Re: [gentoo-dev] Re: what happened to /etc/init.d/hal{d,daemon,whatever} script ?

2008-12-23 Thread Robert R. Russell
On Monday 22 December 2008 11:40:32 pm Branko Badrljica wrote:
 Duncan wrote:
  Branko Badrljica bran...@avtomatika.com posted
  494f1518.2020...@avtomatika.com, excerpted below, on  Mon, 22 Dec 2008
 
  05:18:32 +0100:
  Maybe I should have filed this as a bug, but don't have a clue to which
  package should I assign it, if any.
 
  FWIW, this would have been a perfect question for the gentoo-desktop
  list, but doesn't really belong on the -dev list.  There's also the
  gentoo-user list, altho that one has very heavy volume so you might not
  wish to subscribe there.

 Well, regarding the actual error, i think it might interest someone
 here, also.
 Although I mentioned just baselayout and openrc, I did check ( end
 reemerged etc) hal also, and  it indeed emerged  _without_
 /etc/init.d/hald.

 I tracked it down to root cause: Although I don't use it, I have
 compiled-in selinux support ( and selinux=0 as kernel start parameter).
 When I was makeconfiging my kernel, I saw also SMACK support, read info
 and thought  what the heck, it can't hurt me, but I might want to play
 with it, so I compiled-in  that, too.

 Then after some time I realised that I never got to actually used all
 that and changed my config file by cutting out that all that security
 stuff. And recompiled all my kernels accordingly.
 Around that time I saw people recommending using tmpfs for /var/tmp as
 this would speed-up emerges etc, so I did that.
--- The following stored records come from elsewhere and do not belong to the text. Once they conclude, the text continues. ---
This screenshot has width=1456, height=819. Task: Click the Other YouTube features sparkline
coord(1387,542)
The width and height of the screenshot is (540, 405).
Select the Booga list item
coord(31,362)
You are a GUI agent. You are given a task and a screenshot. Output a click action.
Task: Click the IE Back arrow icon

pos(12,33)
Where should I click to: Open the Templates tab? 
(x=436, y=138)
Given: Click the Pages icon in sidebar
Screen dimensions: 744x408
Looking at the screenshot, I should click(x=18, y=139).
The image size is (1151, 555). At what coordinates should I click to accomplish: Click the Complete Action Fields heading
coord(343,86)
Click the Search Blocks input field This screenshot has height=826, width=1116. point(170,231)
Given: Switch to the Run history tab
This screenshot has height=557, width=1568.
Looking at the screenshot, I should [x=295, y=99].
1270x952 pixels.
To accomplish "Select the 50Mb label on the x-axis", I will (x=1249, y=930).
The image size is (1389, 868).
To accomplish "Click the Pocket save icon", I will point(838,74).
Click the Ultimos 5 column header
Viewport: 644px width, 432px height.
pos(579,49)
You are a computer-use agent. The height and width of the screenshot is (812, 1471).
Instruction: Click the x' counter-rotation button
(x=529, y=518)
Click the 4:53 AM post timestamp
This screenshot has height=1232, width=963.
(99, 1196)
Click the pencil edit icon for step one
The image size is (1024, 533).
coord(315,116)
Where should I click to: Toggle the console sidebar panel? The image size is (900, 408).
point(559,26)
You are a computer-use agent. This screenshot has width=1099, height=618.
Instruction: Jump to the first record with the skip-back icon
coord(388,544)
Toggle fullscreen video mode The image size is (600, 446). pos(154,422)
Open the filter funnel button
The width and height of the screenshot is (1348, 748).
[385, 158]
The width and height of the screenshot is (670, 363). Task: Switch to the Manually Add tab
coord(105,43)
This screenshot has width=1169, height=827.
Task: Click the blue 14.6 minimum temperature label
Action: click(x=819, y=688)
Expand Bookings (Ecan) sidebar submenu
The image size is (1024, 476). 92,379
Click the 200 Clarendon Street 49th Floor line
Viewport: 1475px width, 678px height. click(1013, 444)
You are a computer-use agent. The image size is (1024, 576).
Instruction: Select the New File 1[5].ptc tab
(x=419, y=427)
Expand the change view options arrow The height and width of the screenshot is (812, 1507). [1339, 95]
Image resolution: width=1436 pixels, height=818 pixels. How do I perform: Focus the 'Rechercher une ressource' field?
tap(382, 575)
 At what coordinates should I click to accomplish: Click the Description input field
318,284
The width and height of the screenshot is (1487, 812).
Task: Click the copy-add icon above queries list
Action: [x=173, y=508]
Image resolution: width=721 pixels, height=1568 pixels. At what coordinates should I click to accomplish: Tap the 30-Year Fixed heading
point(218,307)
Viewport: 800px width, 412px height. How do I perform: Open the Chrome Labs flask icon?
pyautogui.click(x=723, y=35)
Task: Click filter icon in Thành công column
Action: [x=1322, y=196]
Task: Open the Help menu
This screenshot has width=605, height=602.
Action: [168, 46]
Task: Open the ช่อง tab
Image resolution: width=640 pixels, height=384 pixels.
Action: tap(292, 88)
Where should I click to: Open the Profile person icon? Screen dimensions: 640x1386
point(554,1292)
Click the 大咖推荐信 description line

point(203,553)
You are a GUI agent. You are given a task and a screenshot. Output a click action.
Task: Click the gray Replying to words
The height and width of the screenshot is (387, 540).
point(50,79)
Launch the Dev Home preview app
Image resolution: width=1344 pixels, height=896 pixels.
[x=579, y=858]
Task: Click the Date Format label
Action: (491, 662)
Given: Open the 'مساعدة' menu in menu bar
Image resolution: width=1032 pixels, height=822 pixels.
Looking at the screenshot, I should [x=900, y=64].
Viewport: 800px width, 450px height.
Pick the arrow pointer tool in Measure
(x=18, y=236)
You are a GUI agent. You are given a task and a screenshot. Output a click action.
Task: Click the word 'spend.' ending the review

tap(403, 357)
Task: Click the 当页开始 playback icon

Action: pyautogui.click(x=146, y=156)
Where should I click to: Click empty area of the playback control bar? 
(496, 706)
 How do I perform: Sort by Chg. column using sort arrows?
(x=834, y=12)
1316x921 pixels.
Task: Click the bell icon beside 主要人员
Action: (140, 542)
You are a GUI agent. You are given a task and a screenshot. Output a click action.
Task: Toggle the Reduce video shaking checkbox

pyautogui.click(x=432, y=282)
 I didn't know that while I was on SMACK (pun intended) , machine would
 add extended attr to every file machine would write. ( It was SMACK64 in
 security domain ).

 After cleaning my system, even though those attributes were still on all
 files, everything was fine until I actually tried to copy something from
 that FS to some other FS.
 /bin/cp would realise that there are extra security attrs on a file and
 would try to duplicate them on a copy. And since new kernel was without
 SMACK support, it would fail.

 When emerging stuff  with /var/tmp on tmpfs, /bin/cp seems to get rarely
 used in such way when copying stuff into /var/tmp or maybe it was
 because distfiles were without SMACK attrs- so most ebuilds would
 seemingly sucseed. Most errors seem tho have been made when ebuild
 needed some local data, usually in /etc that had SMACK64 attr. If
 /bin/cp was used to get that data, it would fail, but this would not
 stop the ebuild. It would usually finished its work just as if nothing
 happened.

 Once I unmounted /var/tmp, ebuild could finish normally. Also, after
 removing security attr from all files, ebuild has started working
 normally from tmpfs partition again.

  It is also interesting that on 2.6.27* kernel ebuild fails sometimes
 and when it fails, it does so silently most of the time. With newest
 2.6.28-rc9 i couldn't emerge a thing...

 Since I might not be the only tinkerer on Gentoo to try stuff like that
 and since it took me a day to find this, maybe it wouldn't hurt to check
 for this kind of thing in portage ?
 At the very least failed cp should stop emerge...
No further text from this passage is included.